*** Extracted information

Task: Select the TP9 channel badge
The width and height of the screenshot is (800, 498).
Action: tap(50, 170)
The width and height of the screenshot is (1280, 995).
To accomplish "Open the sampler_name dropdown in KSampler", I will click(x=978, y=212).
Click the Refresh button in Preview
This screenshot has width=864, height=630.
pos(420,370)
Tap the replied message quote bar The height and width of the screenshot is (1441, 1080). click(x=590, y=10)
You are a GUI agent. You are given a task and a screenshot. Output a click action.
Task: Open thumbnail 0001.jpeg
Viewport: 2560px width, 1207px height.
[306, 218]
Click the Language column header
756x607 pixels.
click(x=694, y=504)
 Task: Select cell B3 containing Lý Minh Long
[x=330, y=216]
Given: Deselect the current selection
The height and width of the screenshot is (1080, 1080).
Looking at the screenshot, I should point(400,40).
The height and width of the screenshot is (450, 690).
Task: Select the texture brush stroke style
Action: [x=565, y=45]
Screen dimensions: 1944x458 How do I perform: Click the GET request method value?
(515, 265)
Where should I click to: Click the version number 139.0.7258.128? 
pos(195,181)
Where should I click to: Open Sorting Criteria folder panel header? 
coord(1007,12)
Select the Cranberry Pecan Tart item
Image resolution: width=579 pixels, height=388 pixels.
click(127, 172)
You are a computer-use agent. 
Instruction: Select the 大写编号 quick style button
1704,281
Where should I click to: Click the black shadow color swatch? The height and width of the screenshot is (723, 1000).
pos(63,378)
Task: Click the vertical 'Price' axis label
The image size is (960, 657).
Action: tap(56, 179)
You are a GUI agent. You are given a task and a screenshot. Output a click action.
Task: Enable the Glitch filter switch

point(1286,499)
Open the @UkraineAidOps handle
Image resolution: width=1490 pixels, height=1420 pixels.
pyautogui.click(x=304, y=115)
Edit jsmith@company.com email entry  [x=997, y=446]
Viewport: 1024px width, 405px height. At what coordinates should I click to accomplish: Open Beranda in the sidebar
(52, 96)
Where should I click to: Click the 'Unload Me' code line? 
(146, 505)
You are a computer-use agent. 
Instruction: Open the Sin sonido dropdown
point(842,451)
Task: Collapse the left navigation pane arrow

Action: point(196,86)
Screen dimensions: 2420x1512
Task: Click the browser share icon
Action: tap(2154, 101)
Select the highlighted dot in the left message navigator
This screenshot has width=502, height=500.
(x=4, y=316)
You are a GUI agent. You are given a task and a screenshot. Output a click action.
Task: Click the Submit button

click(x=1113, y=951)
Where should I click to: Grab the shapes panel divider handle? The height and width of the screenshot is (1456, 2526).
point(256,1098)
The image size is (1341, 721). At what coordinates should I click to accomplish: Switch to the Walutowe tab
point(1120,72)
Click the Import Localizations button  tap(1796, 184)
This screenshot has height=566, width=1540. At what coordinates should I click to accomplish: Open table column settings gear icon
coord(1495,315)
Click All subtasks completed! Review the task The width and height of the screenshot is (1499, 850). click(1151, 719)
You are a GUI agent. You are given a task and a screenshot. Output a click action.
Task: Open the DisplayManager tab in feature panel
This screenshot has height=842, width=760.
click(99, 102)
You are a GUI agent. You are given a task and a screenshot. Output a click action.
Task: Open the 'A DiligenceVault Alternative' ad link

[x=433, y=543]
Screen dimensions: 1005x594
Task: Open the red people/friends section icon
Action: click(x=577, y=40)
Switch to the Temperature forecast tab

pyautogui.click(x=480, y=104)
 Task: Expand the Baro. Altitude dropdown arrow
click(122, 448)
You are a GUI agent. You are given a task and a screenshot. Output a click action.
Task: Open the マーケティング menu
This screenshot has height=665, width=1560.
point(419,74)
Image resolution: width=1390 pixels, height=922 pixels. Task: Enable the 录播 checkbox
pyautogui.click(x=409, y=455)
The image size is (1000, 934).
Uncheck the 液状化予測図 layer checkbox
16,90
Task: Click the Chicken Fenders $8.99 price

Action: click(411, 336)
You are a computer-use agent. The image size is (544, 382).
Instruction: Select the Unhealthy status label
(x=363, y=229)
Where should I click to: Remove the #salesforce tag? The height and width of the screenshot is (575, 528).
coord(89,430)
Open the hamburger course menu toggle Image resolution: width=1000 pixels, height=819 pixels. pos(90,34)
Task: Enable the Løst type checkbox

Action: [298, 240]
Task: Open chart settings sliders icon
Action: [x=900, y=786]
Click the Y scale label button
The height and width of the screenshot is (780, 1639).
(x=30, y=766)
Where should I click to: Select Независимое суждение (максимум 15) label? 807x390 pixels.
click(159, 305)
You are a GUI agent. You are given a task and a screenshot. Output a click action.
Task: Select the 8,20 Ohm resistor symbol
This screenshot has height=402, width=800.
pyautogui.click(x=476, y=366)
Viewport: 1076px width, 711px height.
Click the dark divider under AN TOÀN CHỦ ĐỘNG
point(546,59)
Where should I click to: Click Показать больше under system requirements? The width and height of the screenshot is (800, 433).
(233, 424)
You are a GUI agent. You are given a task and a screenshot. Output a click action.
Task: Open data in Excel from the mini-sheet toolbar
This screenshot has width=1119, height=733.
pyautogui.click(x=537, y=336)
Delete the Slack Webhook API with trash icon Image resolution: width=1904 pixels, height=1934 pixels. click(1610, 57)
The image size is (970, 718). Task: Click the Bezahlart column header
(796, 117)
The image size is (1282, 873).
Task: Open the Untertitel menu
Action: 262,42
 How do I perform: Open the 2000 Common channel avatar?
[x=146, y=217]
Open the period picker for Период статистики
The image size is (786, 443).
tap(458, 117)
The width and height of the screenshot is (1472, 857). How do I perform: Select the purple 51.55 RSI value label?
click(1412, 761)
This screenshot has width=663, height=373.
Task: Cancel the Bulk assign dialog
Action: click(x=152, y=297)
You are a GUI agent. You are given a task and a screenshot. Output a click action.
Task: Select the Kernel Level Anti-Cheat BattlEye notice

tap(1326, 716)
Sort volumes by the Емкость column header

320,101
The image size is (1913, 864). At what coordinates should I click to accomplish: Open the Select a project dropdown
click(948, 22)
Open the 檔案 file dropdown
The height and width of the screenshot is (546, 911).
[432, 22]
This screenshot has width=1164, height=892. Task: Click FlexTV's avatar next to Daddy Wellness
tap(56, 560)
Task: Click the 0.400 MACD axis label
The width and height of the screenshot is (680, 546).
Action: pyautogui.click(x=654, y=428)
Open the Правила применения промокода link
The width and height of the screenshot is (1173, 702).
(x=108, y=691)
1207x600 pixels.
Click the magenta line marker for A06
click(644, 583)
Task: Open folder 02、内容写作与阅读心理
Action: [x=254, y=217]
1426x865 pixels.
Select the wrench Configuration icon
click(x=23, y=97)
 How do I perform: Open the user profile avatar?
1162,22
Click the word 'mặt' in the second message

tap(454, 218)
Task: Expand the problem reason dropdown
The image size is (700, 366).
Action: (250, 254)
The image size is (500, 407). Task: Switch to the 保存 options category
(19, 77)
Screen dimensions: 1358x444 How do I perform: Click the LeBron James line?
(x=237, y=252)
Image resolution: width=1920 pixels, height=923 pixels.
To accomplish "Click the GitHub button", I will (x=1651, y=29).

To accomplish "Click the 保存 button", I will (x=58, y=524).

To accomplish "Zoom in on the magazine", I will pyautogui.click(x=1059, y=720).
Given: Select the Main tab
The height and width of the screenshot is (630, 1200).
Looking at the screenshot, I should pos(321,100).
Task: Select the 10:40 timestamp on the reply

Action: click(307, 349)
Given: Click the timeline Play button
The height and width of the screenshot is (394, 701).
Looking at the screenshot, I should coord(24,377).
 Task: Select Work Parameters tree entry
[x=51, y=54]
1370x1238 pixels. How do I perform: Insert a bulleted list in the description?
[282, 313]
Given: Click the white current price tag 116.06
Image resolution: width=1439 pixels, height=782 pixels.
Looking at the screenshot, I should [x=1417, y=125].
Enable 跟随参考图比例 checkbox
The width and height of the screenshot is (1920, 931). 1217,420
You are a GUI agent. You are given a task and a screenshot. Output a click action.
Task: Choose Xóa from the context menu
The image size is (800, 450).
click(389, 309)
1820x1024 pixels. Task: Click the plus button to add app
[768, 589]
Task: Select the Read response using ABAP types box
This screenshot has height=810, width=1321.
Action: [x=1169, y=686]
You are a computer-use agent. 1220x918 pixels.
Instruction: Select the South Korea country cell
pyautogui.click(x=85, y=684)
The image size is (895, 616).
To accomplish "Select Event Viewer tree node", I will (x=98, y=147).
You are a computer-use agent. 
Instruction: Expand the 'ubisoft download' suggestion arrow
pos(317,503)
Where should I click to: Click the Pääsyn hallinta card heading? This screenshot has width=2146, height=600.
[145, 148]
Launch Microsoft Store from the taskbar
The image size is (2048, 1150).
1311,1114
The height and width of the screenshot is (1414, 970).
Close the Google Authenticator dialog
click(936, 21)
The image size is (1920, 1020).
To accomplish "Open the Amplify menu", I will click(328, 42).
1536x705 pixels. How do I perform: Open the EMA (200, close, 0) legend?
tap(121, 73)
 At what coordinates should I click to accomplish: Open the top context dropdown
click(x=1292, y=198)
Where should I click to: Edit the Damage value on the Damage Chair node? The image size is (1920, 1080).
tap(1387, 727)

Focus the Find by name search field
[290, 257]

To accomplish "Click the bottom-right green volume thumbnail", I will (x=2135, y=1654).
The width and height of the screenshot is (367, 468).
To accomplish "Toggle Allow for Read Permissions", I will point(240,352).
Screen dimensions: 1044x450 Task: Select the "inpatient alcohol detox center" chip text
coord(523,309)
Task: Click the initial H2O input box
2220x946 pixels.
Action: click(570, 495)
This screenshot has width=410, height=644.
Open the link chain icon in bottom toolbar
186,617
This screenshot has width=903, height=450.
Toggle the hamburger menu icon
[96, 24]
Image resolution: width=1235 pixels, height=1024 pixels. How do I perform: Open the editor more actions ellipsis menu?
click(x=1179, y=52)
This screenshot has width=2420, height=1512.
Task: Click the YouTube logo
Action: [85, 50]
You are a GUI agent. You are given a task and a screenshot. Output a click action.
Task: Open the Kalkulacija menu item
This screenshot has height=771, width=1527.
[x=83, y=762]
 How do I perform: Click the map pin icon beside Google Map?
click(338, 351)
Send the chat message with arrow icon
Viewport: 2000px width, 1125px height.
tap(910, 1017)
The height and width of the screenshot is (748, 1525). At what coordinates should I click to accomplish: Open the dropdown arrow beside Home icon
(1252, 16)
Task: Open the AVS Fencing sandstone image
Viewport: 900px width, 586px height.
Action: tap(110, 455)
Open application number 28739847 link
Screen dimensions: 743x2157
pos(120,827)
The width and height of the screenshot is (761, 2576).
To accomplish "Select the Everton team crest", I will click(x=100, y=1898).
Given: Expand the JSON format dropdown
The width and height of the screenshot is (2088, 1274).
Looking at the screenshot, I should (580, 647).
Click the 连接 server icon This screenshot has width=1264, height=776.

******

Turn the part of the rows that opens with the line containing "Click the Language column header" and closes with the line containing "Action: tap(56, 179)", both lines included, into a numbered list. Leave out any blank lines.

1. Click the Language column header
2. 756x607 pixels.
3. click(x=694, y=504)
4.  Task: Select cell B3 containing Lý Minh Long
5. [x=330, y=216]
6. Given: Deselect the current selection
7. The height and width of the screenshot is (1080, 1080).
8. Looking at the screenshot, I should point(400,40).
9. The height and width of the screenshot is (450, 690).
10. Task: Select the texture brush stroke style
11. Action: [x=565, y=45]
12. Screen dimensions: 1944x458 How do I perform: Click the GET request method value?
13. (515, 265)
14. Where should I click to: Click the version number 139.0.7258.128? 
15. pos(195,181)
16. Where should I click to: Open Sorting Criteria folder panel header? 
17. coord(1007,12)
18. Select the Cranberry Pecan Tart item
19. Image resolution: width=579 pixels, height=388 pixels.
20. click(127, 172)
21. You are a computer-use agent. 
22. Instruction: Select the 大写编号 quick style button
23. 1704,281
24. Where should I click to: Click the black shadow color swatch? The height and width of the screenshot is (723, 1000).
25. pos(63,378)
26. Task: Click the vertical 'Price' axis label
27. The image size is (960, 657).
28. Action: tap(56, 179)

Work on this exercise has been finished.